At the heart of the matter, a simple white stag taking a leap, as pictured in the logo above. It may seem simple and almost trivial, but it is a protected, rightfully owned trademark. The City wants it, but Old Town Brewing controls it, especially as it applies to the beer world and the drinks world in general. Open and shut. Should be a done deal.

On Facebook, Old Town Brewing said, “All we are asking for from the City is to respect the rights we have established in that narrow product category, and to refrain from licensing the sign image for alcoholic products, especially to large multinational beer conglomerates.”
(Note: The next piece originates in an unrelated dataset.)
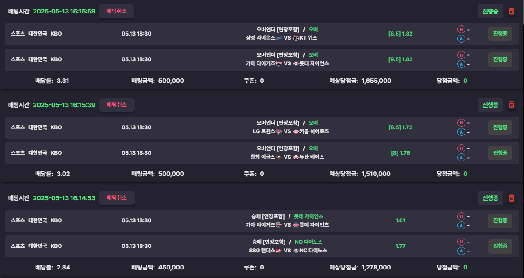This screenshot has height=278, width=524.
Task: Click the H icon on SSG Landers vs NC Dinos row
Action: pos(461,242)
Regarding this matter, the United States Patent and Trademark Office (USPTO) has already sided with Old Town Brewing three times, but the city seems determined to have its way. City officials have all but admitted that the strategy is to bleed Old Town Brewing dry, filing appeals until the brewery gives up the fight, knowing that an independent, local brewery, no matter how beloved by its community, cannot afford to engage in an endless legal battle with the City.

Portland is looking to promote its vibrant beer and booze culture using the image that Old Town Brewing has trademarked. There are two sides to every story, but to this point the city’s position seems to be based on some bizarre pretzel logic, the kind of stuff a slobbering-drunk guy spews at you when he’s trying to defend his indefensible opinion on a late Saturday night. “Sure, it’s your trademark, but it’s ours because we want it to be ours.”

I encourage you to read the more-detailed analysis of the situation that Jeff Alworth published on Beervana: The Blog so you have a deeper understanding of this issue. It is really something.

Portland’s Mayor, Ted Wheeler, is thus far standing behind the city’s Office of Management and Finance. I encourage you to let him know what you think. Call his opinion line at 503-823-4127.

I am not a Portland resident so I don’t have a vote, but I have let Mayor Wheeler know that I’m disappointed and that this action changes my opinion of Portland. Beer lovers across the country and around the world look at Portland, Oregon as a model. We think of it as a forward-thinking community that, on the highest levels, supports a vibrant beer culture. We think of Portland as a city that understands the value and importance of its independent breweries and the unique way breweries provide so much to the character and economy of any city and especially Portland.

The fact that Anheuser-Busch InBev is part of this story makes it even more disillusioning. You know those deep pockets are somehow involved in moving this thing forward. If it wasn’t for that carrot dangling out there, maybe the City would not be so singularly focused on victory at any cost. To be honest, the whole thing makes me sad as much as it makes me mad.

Portland is bullying Old Town Brewing into submission and, to sum up my opinion, the City should be ashamed.